• _Work item_
The answer must consist solely of the line that contains "Click the business" and all subsequent lines of the data, each reproduced exactly.

+++

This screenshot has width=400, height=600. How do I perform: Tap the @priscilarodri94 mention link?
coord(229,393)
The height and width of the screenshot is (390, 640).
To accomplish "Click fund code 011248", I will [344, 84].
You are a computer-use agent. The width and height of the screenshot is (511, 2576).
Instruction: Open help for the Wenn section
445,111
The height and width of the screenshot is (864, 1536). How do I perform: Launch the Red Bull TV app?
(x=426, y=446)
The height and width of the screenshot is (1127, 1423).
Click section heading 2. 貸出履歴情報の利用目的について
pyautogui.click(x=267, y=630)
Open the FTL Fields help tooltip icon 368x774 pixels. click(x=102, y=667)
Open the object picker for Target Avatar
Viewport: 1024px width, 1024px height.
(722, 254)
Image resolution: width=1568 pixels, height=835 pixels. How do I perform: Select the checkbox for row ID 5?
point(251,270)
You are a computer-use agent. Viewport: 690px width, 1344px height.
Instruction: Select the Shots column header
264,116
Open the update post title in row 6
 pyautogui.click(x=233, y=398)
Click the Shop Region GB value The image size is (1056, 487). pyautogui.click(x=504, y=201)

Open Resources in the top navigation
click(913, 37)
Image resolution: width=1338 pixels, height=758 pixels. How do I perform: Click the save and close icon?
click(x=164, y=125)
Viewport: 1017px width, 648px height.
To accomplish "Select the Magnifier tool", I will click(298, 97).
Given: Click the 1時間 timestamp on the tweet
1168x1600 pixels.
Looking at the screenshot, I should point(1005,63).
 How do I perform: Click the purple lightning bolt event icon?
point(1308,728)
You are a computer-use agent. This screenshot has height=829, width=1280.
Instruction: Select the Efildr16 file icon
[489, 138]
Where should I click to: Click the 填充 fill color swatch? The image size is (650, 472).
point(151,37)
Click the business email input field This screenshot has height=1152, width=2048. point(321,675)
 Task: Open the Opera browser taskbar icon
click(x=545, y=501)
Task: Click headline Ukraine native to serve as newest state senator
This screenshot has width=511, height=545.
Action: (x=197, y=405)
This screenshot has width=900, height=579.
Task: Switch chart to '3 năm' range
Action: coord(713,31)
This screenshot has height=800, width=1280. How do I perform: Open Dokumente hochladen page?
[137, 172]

+++

• _Answer section_
Click the business email input field This screenshot has height=1152, width=2048. point(321,675)
 Task: Open the Opera browser taskbar icon
click(x=545, y=501)
Task: Click headline Ukraine native to serve as newest state senator
This screenshot has width=511, height=545.
Action: (x=197, y=405)
This screenshot has width=900, height=579.
Task: Switch chart to '3 năm' range
Action: coord(713,31)
This screenshot has height=800, width=1280. How do I perform: Open Dokumente hochladen page?
[137, 172]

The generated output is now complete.